Reproduce the passage of the Singleton article starting at "NOTE: Code samples" and ending at "get from Singletons?", with "TypeScript" changed to "JavaScript".

=== QUOTED PASSAGE ===

Singleton - Design Patterns meet the Frontend

As an Angular developer I work with Singletons every day, in the shape of Injectables. However, when I sat down to write about Singletons I did a double take.

NOTE: Code samples in this article will be using TypeScript (3.7) and two examples at the end will use Java.

Let's break this down into a few questions:

• 🤔 What constitutes a Singleton?
• ❓ Why are they used in Angular?
• 😍 What advantages do we get from Singletons?
• 📣 Why is there a debate over whether they are an Anti-Pattern or not?

In this article, I'll attempt to shed light on some of these questions.

🤔 What constitutes a Singleton?

We'll start with the definition of a Singleton:

The restriction of the instantiation of a class to a single instance.

In other words, any time we instantiate a class, we'll only ever get the first actual instance of that class.
These Singletons can implement interfaces, be passed around methods as arguments and can be polymorphic.

However, every time we use the class, it will be the same object that we first created. The code sample below may shine more light on the situation:

class UserService {
    // We need a static reference to the class itself
    static instance: UserService;

    constructor() {
        // If the static reference doesn't exist
        // (i.e. the class has never been instantiated before)
        // set it to the newly instantiated object of this class
        if (!UserService.instance) {
            UserService.instance = this;
        }

        // Return the static instance of the class
        // Which will only ever be the first instance
        // Due to the if statement above
        return UserService.instance;
    }
}

And that's it! Creating a Singleton is as simple as that! 🔥🔥🔥

But what exactly does that mean? How will this affect our programming and where do we find value in this?

Well, a Singleton can be used to store shared state. You can instantiate your Singleton in your app, change some data within it and it will be reflected across your app.

⚠️ Doing this could be dangerous if you don't think about it carefully!

Let's modify our sample above to illustrate this:

// We'll start by modifying our class
class UserService {
    static instance: UserService;

    user?: { name: string };

    constructor() {
        if (!UserService.instance) {
            UserService.instance = this;
        }

        return UserService.instance;
    }

    logName() {
        console.log(`Hi, my name is: ${this.user?.name}`);
    }
}

// Now we will use our service to handle
// Two different users of our app

const myService = new UserService();
myService.user = { name: 'Colum' };

const differentService = new UserService();
differentService.user = { name: 'John' };

myService.logName();
differentService.logName();

The outcome of the above sample is:

Hi, my name is John
Hi, my name is John

🤔🤔 But didn't we set myService.user to have a name of Colum?

We did, but that was before we set differentService.user to have a name of John.

By doing so, as there can only ever be one instance of the UserService, we actually changed the name of the single user object from Colum to John.

This idea of being able to share state can be very useful at times, for example, if you want to keep track of the current logged in user.

Singletons can be lazy loaded, potentially enhancing the startup performance of an app, however, on multi-threaded languages, implementation of a lazy loaded Singleton can cause issues of multiple instantiations across multiple threads, breaking the pattern, if not declared to be synchronized across threads.

❓ So, why are they used in Angular?

Angular's Dependency Injection relies on Injectables. Dependency Injection itself is also a Design Pattern, but it is relevant here as in this context, it makes use of the Singleton Pattern.

=== ENTRIES ===

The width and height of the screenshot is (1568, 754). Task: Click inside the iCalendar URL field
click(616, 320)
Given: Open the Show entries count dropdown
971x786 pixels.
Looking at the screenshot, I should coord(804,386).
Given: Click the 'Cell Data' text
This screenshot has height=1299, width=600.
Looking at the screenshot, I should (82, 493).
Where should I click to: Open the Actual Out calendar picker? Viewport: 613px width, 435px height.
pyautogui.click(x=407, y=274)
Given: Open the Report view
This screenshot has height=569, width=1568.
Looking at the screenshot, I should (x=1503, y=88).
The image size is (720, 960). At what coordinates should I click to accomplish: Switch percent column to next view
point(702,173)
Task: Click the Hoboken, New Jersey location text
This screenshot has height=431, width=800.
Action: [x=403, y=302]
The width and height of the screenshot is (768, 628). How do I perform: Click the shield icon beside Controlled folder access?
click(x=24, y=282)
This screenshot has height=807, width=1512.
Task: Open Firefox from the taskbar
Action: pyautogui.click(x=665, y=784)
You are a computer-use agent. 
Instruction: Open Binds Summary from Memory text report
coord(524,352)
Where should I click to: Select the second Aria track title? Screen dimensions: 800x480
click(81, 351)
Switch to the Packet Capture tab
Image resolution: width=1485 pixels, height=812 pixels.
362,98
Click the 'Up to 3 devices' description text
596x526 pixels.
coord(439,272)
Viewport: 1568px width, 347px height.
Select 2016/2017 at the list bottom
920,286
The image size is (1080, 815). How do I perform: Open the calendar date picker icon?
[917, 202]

===

TASK ANSWER:
NOTE: Code samples in this article will be using JavaScript (3.7) and two examples at the end will use Java.

Let's break this down into a few questions:

• 🤔 What constitutes a Singleton?
• ❓ Why are they used in Angular?
• 😍 What advantages do we get from Singletons?